Antes, quando Guterres pediu a demissão e Sampaio dissolveu a Assembleia, a justificação foi clara e teve o apoio unânime dos partidos representados na Assembleia, nada a dizer institucionalmente.
Quando Durão Barroso achou por bem não cumprir a sua parte do contrato que estabeleceu com os eleitores, abandonando o cargo de primeiro-ministro porque queria ser presidente da Comissão Europeia, o contexto foi bem diferente, havendo uma maioria estável no parlamento que era contra a dissolução.
Note-se que em democracias bem mais sólidas, mudar um primeiro-ministro sem eleições não é um drama por aí além, foi assim, por exemplo, que Margaret Thatcher ou Theresa May deixaram de ser chefes do governo do Reino Unido, na sequência de congressos partidários em que o chefe do partido mudou.

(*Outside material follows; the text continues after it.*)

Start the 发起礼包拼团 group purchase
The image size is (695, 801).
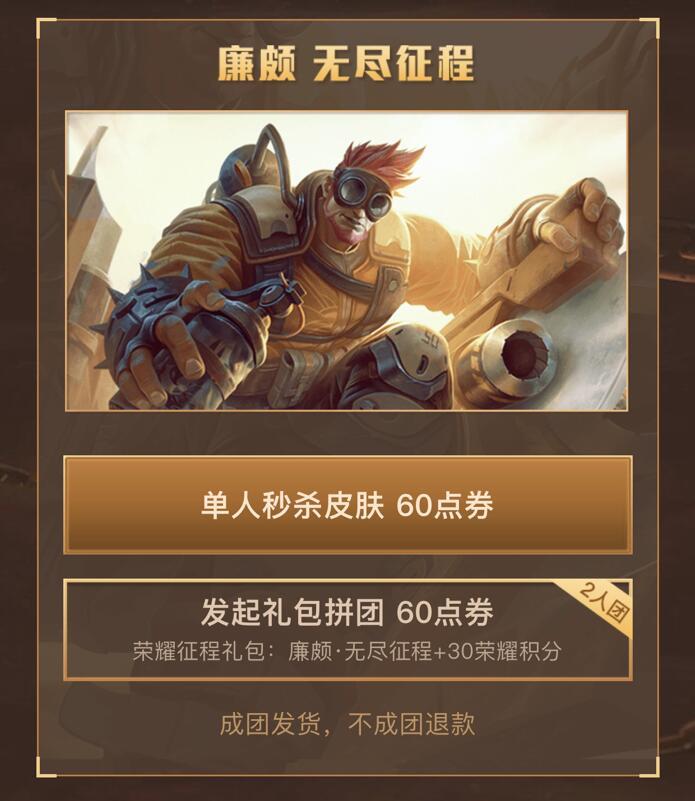(348, 629)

É fácil perceber porquê: a legitimidade do poder do governo está no parlamento.
As justificações de que à posteriori os factos deram razão a Sampaio são completamente irrelevantes para a questão institucional mas, ainda assim, nem essas justificações são verdadeiras: cerca de 10% do eleitorado mudou o seu voto nos dois principais partidos e o governo de Sócrates foi muito pior e perigoso para o país que o de Santana Lopes, culminando num pedido de assistência externa.
O relevante, no entanto, não são estas questões pragmáticas mas as questões de princípio.
"Ao contrário do que às vezes é propalado, as eleições legislativas não visam eleger um primeiro-ministro ou um governo. Servem para escolher os deputados, que por sua vez irão decidir qual o governo que terá o apoio (ou, no mínimo, a tolerância) parlamentar. ... Nesta equação, o Presidente da República tem um papel importante, pois cabe-lhe, segundo a Constituição, nomear o primeiro-ministro de acordo com os resultados eleitorais ... mas a relação fundamental é entre a Assembleia da República e o governo de Portugal" (Governo de Portugal, Pedro Silveira, pág 80).
Sampaio resolveu, de acordo com o poder discricionário que a constituição lhe dá, dissolver a Assembleia da República, mas é completamente terceiro-mundista fazê-lo sem que o justifique, tornando uma prerrogativa numa prepotência.
Dizer "refiro-me a sucessivos incidentes e declarações, contradições e descoordenações que contribuíram para o desprestígio do governo, dos seus membros e das instituições em geral. Dispenso-me de os mencionar um a um, pois são do conhecimento do país" é completamente absurdo e só se justifica porque Sampaio sabia que invocar a demissão de um ministro, e coisas deste tipo, seria inaceitável.
De resto, bastaria fazer notar o seu silêncio perante a primeira preocupação do novo governo saído das eleições (manipular as instituições do Estado, incluindo o Banco de Portugal, para criar um valor fantasioso do défice, 6,83%, que lhe permitisse aumentar o défice dizendo que o estava a baixar), ou a sua indiferença perante a demissão do novo ministro das finanças, ao fim de menos de cinco meses, por razões políticas de fundo (discordância face à opção de gestão das finanças públicas que nos levaram ao pedido de assistência externa), para ter a certeza de que a verdadeira razão de Sampaio foi o que disse, anos mais tarde "estava farto do Santana".
Que tudo isto se tenha passado e, ainda assim, sejamos muito poucos os que olham para esta triste história como um bom exemplo da nossa fragilidade institucional, que nos torna presa fácil de demagogos e populistas, não deixa de me espantar, o que é o menos.
O problema é que esta fragilidade institucional nos deixa quase indefesos, como sociedade, face à possibilidade de cometermos os mesmos erros.